Observation: The correlation matrix reveals relationships ranging from weak negative to strong positive associations between variables. The weakest negative correlation exists between overall condition and lot area square footage, suggesting these factors slightly move in opposite directions. On the positive side, total room count and living area square footage show the strongest correlation (0.83), indicating these variables are highly related. This strong relationship makes intuitive sense: homes with more rooms typically have larger overall living areas.

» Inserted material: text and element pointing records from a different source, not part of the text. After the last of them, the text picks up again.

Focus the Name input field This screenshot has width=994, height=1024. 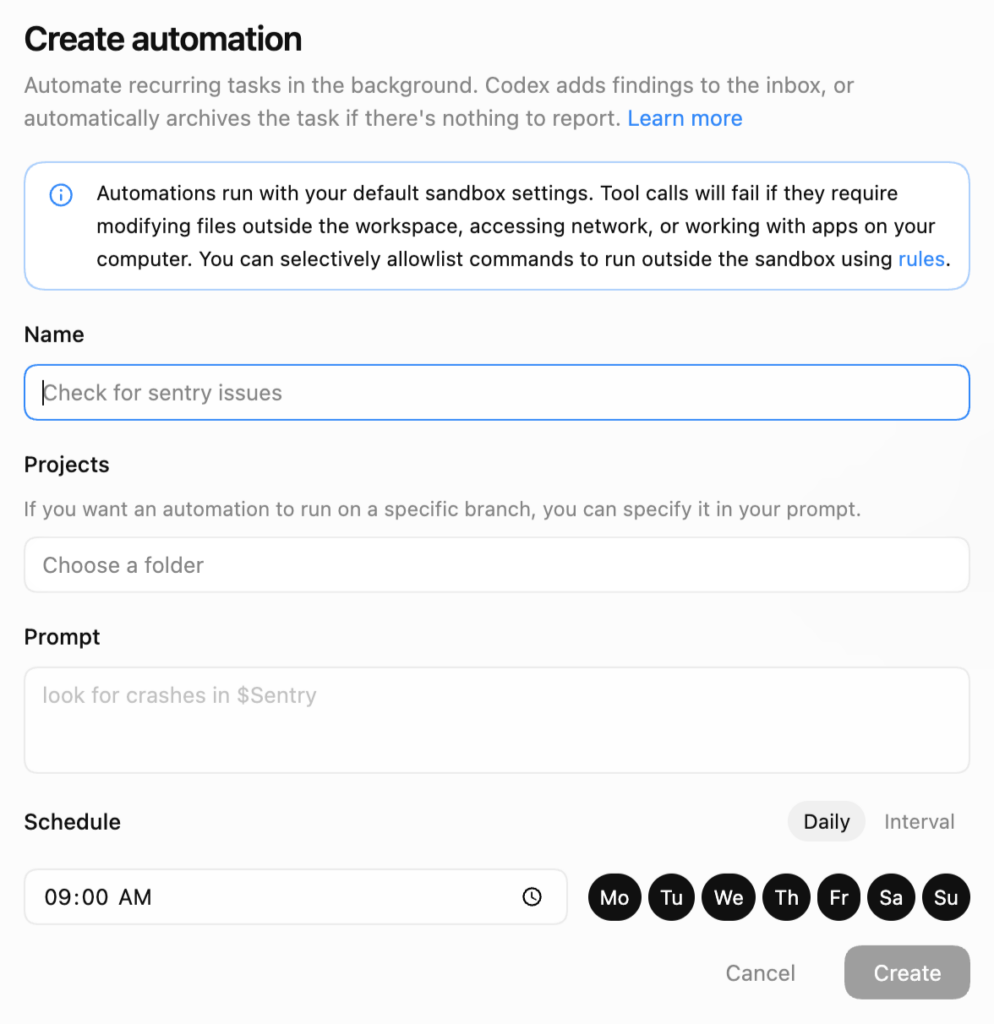[496, 393]
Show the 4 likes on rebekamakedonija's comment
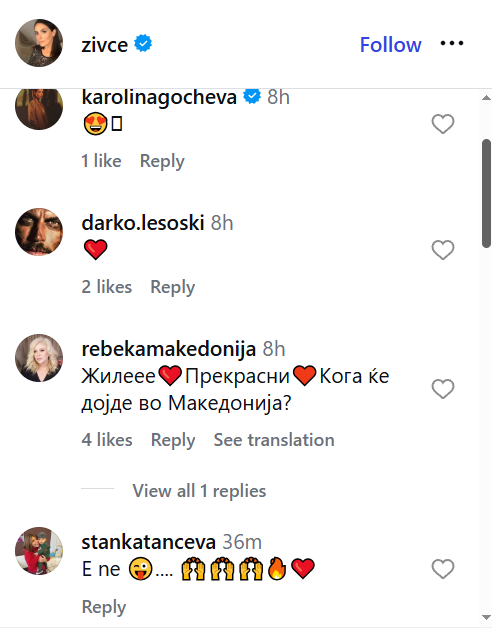 [107, 440]
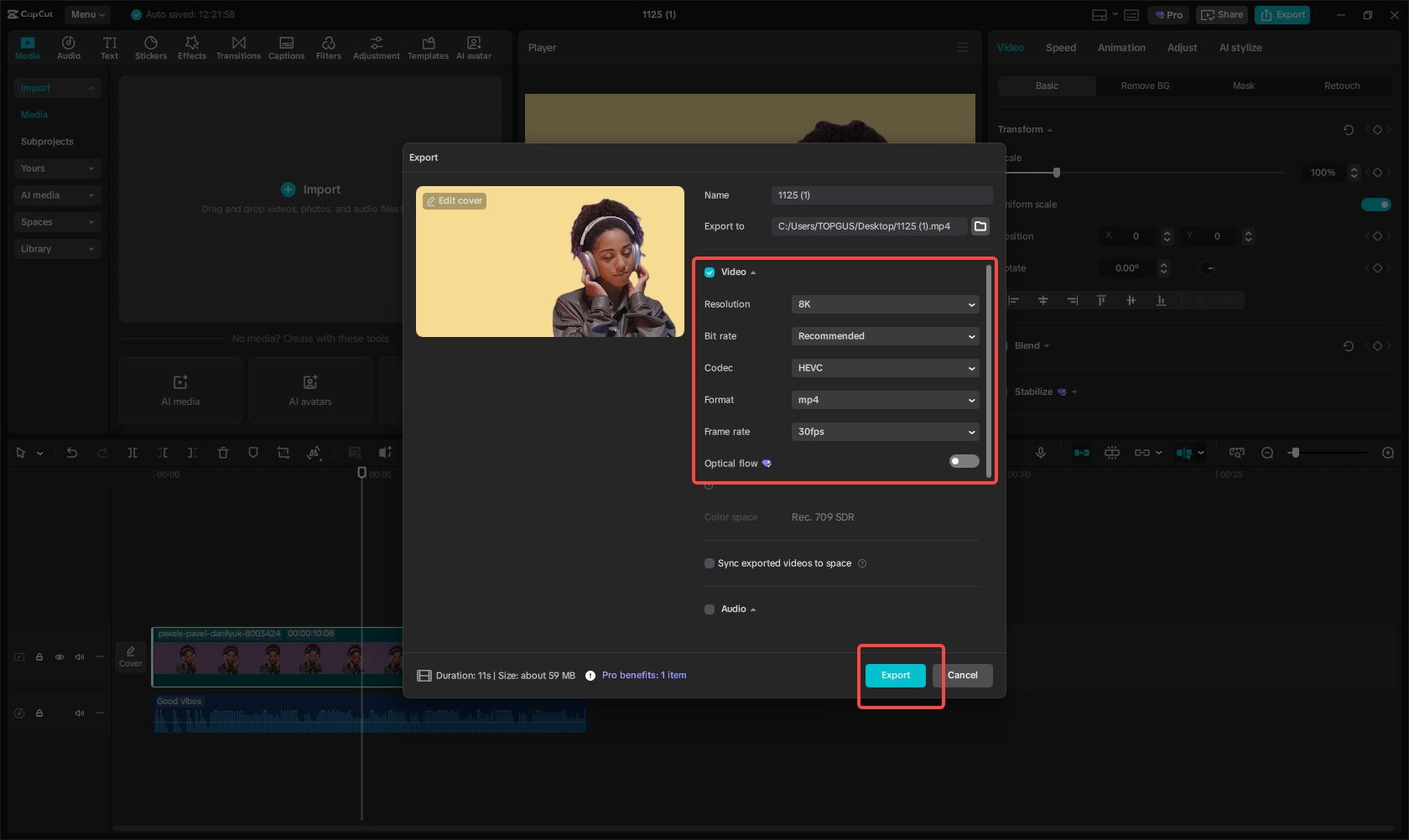Switch to the Animation tab
The height and width of the screenshot is (840, 1409).
(1121, 48)
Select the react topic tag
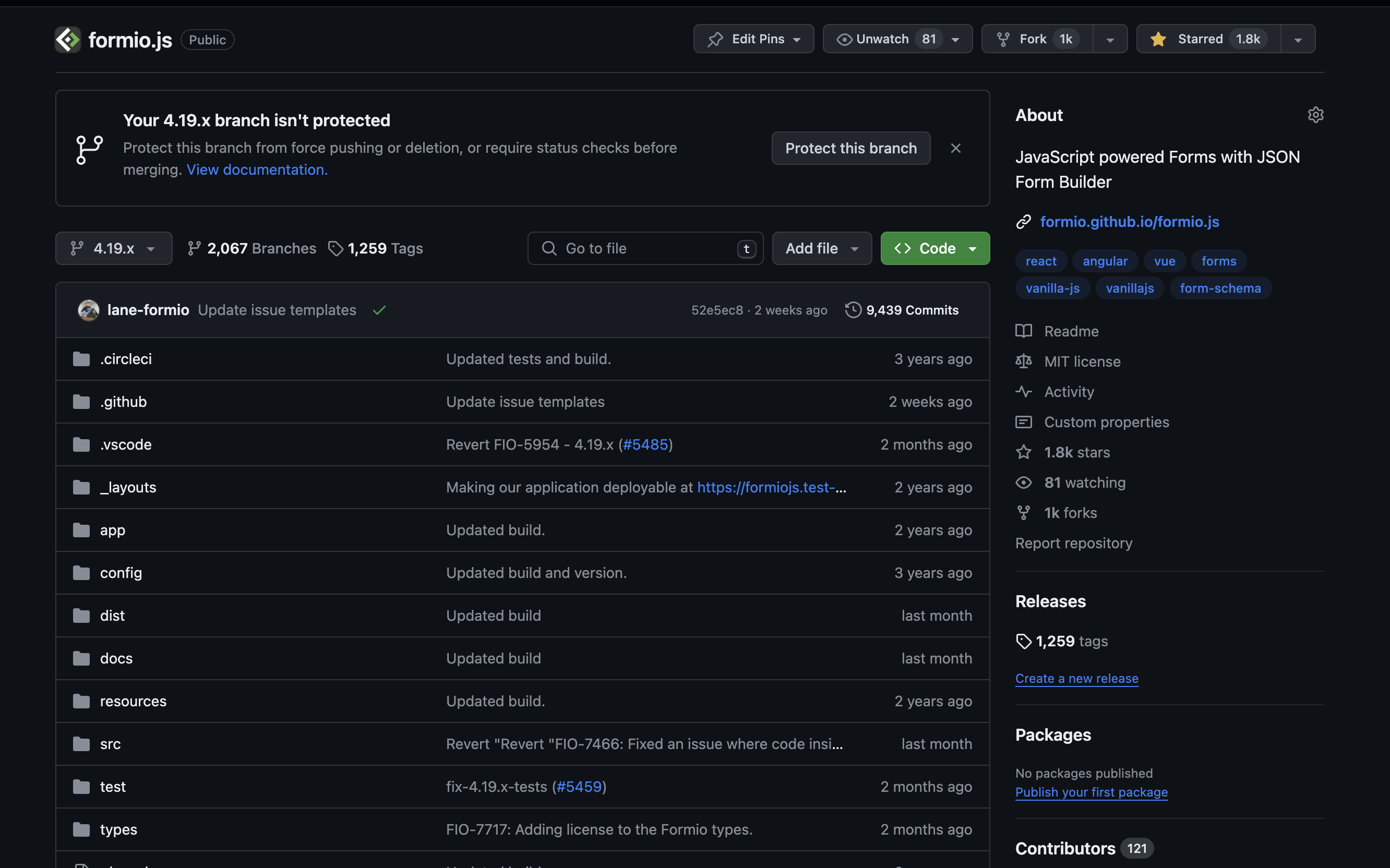This screenshot has height=868, width=1390. pyautogui.click(x=1040, y=261)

This pattern helps us understand which housing features tend to occur together and which characteristics vary independently.

Analysis of Variance


# Create the ANOVA model
house_aov <- aov(SalePrice ~ LivAreaSquareFeet + Bedrooms + FullBathrooms + OverallCondition + HouseAge, data = hpd)

# Display ANOVA table
anova_tidy <- tidy(house_aov)

table_data <- anova_tidy %>%
  select(term, sumsq, df, statistic, p.value) %>%
  rename("Term" = term, "Sum Sq" = sumsq, "DF" = df, 
         "F value" = statistic, "p-value" = p.value)
table_data %>% kable() %>% kable_classic()
Term Sum Sq DF F value p-value
LivAreaSquareFeet 4.623740e+12 1 2398.994713 0.0000000
Bedrooms 5.116764e+11 1 265.479672 0.0000000
FullBathrooms 2.348333e+11 1 121.841603 0.0000000
OverallCondition 5.491197e+09 1 2.849068 0.0916414
HouseAge 1.029780e+12 1 534.294193 0.0000000
Residuals 2.802390e+12 1454 NA NA


Observation: The ANOVA results indicate that most variables in our model significantly influence sale price, as evidenced by their p-values below 0.05. Living area, bedroom count, bathroom count, and overall condition all show statistically significant relationships with property values. House age, however, appears to have a weaker relationship with a p-value of 0.09, exceeding the conventional 0.05 significance threshold. This suggests that while most physical characteristics strongly predict home prices, the age of the property may be a less influential factor in this market.